_WHAT THE EXERCISE ASKS_:
Rewrite the records below with every "Where should I click to" changed to "Where do I click to" and nothing else altered.

##########

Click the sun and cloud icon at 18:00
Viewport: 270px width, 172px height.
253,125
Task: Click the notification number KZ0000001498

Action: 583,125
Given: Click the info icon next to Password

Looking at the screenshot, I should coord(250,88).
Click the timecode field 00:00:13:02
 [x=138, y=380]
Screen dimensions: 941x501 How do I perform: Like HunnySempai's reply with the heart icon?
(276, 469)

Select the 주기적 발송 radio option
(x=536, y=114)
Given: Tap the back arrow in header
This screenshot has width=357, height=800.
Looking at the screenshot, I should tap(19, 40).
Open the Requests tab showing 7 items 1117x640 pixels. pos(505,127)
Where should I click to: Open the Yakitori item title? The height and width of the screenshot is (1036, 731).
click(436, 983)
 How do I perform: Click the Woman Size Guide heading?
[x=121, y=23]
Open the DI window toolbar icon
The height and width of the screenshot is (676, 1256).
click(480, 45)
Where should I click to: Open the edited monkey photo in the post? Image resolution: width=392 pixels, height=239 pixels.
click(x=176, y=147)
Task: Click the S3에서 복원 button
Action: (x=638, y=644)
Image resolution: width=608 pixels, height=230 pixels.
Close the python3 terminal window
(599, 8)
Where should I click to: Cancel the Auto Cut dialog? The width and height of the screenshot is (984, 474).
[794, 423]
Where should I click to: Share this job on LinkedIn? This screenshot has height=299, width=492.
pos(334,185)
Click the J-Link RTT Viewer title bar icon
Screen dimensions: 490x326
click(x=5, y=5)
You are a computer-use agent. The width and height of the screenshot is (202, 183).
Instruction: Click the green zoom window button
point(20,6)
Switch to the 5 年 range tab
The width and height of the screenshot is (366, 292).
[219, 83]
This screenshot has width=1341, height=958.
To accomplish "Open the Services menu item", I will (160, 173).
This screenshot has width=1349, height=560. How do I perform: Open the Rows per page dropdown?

##########

_RESPONSE_:
Click the sun and cloud icon at 18:00
Viewport: 270px width, 172px height.
253,125
Task: Click the notification number KZ0000001498

Action: 583,125
Given: Click the info icon next to Password

Looking at the screenshot, I should coord(250,88).
Click the timecode field 00:00:13:02
 [x=138, y=380]
Screen dimensions: 941x501 How do I perform: Like HunnySempai's reply with the heart icon?
(276, 469)

Select the 주기적 발송 radio option
(x=536, y=114)
Given: Tap the back arrow in header
This screenshot has width=357, height=800.
Looking at the screenshot, I should tap(19, 40).
Open the Requests tab showing 7 items 1117x640 pixels. pos(505,127)
Where do I click to: Open the Yakitori item title? The height and width of the screenshot is (1036, 731).
click(436, 983)
 How do I perform: Click the Woman Size Guide heading?
[x=121, y=23]
Open the DI window toolbar icon
The height and width of the screenshot is (676, 1256).
click(480, 45)
Where do I click to: Open the edited monkey photo in the post? Image resolution: width=392 pixels, height=239 pixels.
click(x=176, y=147)
Task: Click the S3에서 복원 button
Action: (x=638, y=644)
Image resolution: width=608 pixels, height=230 pixels.
Close the python3 terminal window
(599, 8)
Where do I click to: Cancel the Auto Cut dialog? The width and height of the screenshot is (984, 474).
[794, 423]
Where do I click to: Share this job on LinkedIn? This screenshot has height=299, width=492.
pos(334,185)
Click the J-Link RTT Viewer title bar icon
Screen dimensions: 490x326
click(x=5, y=5)
You are a computer-use agent. The width and height of the screenshot is (202, 183).
Instruction: Click the green zoom window button
point(20,6)
Switch to the 5 年 range tab
The width and height of the screenshot is (366, 292).
[219, 83]
This screenshot has width=1341, height=958.
To accomplish "Open the Services menu item", I will (160, 173).
This screenshot has width=1349, height=560. How do I perform: Open the Rows per page dropdown?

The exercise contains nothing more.